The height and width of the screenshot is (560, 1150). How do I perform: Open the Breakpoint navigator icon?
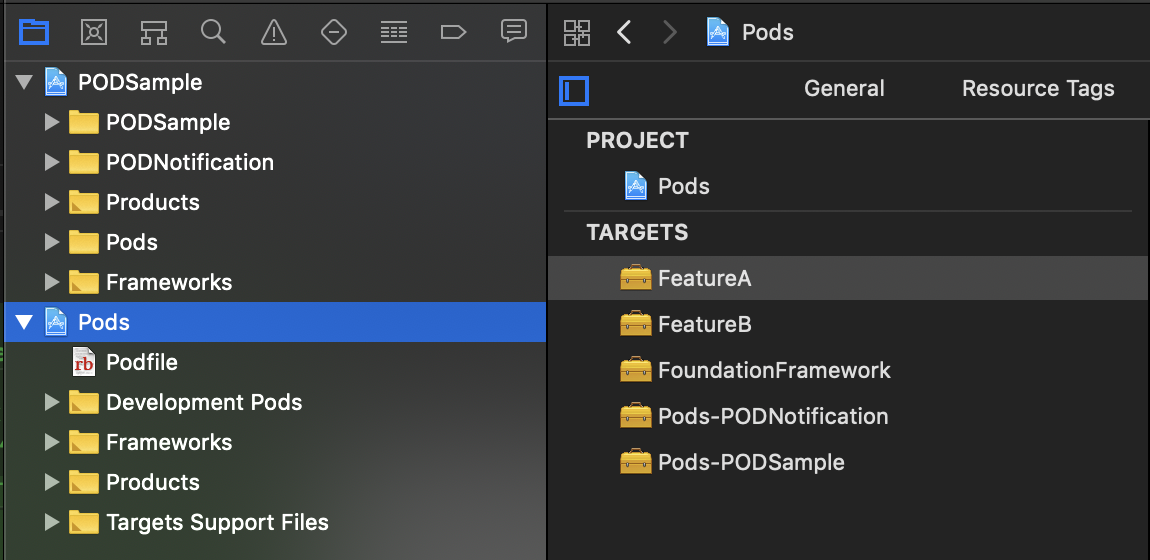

...

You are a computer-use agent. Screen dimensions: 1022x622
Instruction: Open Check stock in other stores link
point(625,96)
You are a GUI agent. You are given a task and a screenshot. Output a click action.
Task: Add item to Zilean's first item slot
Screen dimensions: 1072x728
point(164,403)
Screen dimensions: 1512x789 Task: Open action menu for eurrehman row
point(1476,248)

● **REQUIRED WORK**
A single number is requested: the count of lines in the data that hold "agent".

● **COMPLETED TASK**
2